= WHAT YOU SHOULD DO =
Print the lines of the records below, starting with the line that contains "Locate an element" and continuing through the line that contains "x-tick-label: 18 is", with both of those lines included.

= MATERIAL TO PROCESS =
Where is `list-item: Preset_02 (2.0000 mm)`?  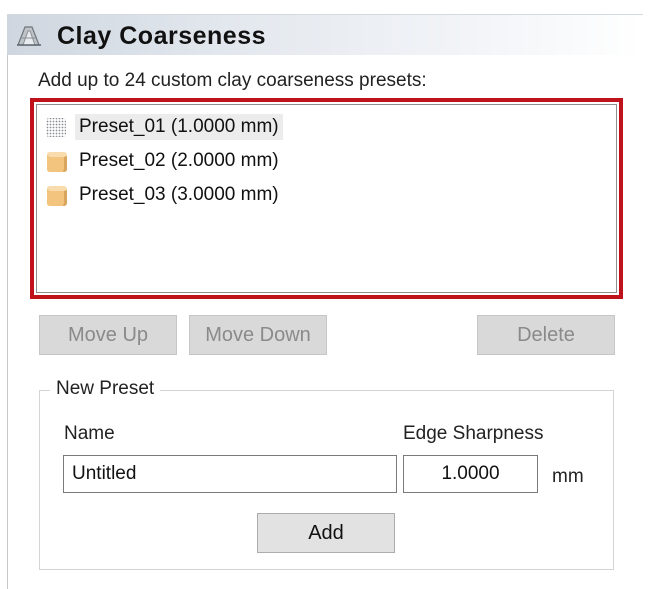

...

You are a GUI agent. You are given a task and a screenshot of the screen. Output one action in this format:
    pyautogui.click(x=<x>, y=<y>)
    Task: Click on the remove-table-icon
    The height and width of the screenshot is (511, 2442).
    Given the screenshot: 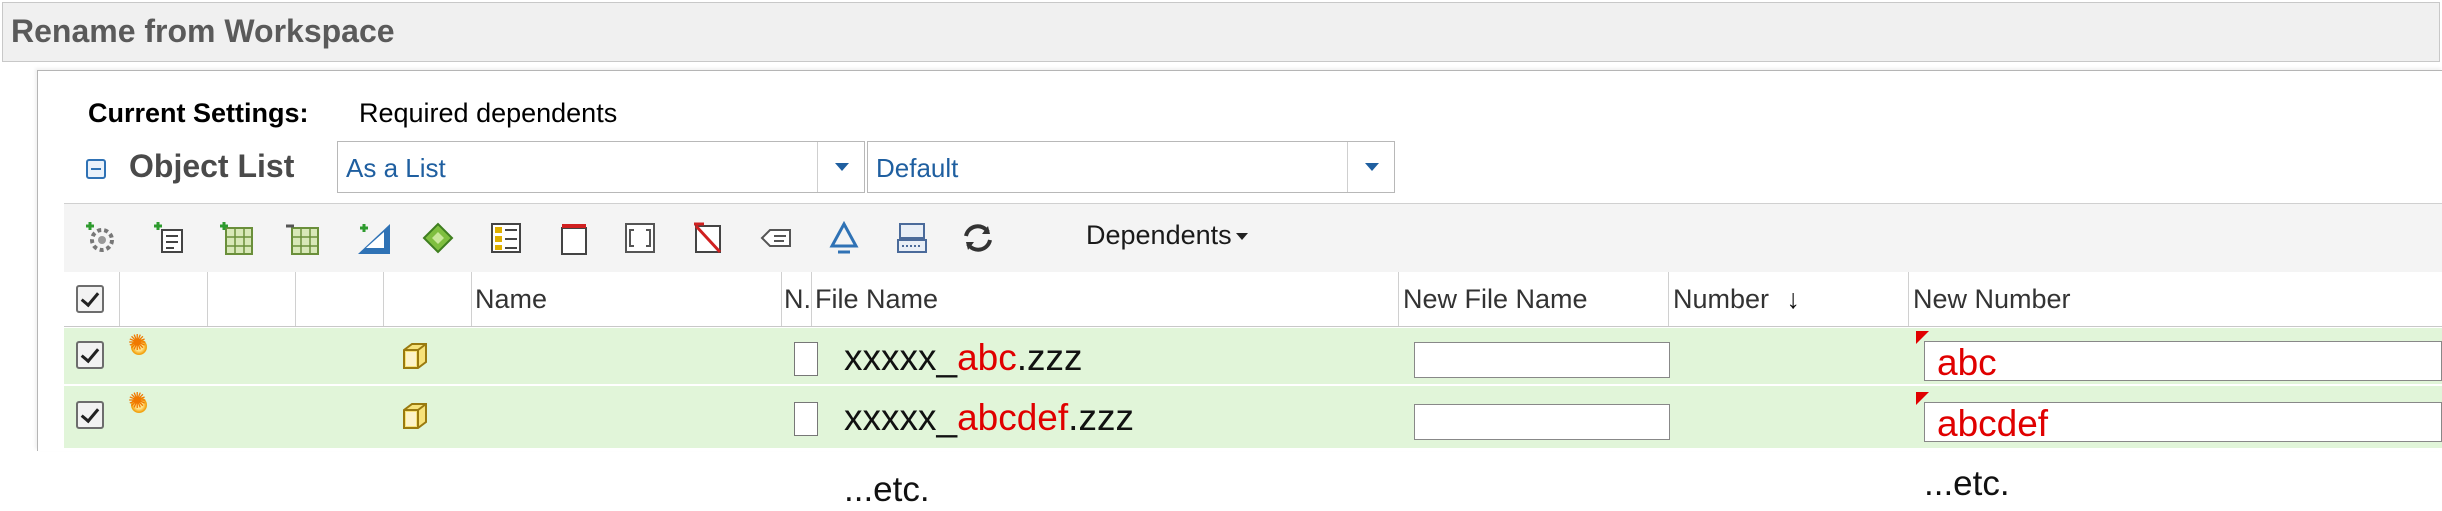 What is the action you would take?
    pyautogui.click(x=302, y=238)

---

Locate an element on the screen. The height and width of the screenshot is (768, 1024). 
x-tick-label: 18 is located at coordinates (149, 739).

= ANSWER SECTION =
Locate an element on the screen. The height and width of the screenshot is (768, 1024). 
x-tick-label: 18 is located at coordinates (149, 739).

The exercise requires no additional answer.